───── SUPPLIED DATA

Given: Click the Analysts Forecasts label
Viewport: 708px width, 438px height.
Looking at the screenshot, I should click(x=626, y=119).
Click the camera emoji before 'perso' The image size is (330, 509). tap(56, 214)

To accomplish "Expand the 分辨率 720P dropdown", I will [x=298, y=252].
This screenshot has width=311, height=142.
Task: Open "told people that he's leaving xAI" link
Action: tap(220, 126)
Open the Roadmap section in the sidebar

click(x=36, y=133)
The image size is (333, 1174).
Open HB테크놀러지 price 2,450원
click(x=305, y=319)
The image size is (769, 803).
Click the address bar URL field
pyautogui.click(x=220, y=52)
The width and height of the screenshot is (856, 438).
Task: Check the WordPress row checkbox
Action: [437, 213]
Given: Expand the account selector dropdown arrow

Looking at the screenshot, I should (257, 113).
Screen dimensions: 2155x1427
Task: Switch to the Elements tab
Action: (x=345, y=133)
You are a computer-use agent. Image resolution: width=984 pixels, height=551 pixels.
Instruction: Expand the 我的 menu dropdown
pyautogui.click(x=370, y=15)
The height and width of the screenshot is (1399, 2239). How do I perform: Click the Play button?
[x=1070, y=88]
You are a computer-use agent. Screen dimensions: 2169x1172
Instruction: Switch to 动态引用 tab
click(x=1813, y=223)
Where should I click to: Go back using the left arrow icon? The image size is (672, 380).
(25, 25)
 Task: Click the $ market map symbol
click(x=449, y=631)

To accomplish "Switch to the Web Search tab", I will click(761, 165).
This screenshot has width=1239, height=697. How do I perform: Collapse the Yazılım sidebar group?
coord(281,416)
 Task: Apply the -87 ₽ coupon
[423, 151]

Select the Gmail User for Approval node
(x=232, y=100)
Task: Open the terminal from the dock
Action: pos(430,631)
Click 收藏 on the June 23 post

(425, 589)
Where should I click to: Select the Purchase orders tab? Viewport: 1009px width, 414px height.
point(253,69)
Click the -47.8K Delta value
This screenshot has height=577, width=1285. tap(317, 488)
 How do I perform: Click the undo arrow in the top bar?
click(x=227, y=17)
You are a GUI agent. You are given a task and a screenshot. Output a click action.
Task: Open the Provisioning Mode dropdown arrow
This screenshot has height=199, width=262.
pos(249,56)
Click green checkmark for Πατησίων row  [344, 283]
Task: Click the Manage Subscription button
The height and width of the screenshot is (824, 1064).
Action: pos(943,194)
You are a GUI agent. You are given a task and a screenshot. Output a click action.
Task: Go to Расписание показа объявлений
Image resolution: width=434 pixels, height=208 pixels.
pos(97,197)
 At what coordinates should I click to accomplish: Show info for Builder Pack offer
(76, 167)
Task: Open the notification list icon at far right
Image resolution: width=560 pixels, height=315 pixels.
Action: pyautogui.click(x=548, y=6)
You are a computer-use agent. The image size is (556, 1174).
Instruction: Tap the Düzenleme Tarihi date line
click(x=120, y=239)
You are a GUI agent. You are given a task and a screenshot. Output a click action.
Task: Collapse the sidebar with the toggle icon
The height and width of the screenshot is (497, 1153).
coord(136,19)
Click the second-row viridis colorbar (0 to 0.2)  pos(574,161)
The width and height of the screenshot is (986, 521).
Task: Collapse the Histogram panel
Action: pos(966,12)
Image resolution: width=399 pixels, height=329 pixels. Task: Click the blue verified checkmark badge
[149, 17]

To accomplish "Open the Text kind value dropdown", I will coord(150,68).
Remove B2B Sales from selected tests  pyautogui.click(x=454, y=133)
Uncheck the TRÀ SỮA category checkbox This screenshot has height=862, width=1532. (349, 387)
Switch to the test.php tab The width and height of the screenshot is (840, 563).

──────────

> **TO DO**:
Pick out every line in the entries above that contains the word "accomplish", and copy each one in full.

> **RESPONSE TO THIS EXERCISE**:
To accomplish "Expand the 分辨率 720P dropdown", I will [x=298, y=252].
To accomplish "Switch to the Web Search tab", I will click(761, 165).
 At what coordinates should I click to accomplish: Show info for Builder Pack offer
To accomplish "Open the Text kind value dropdown", I will coord(150,68).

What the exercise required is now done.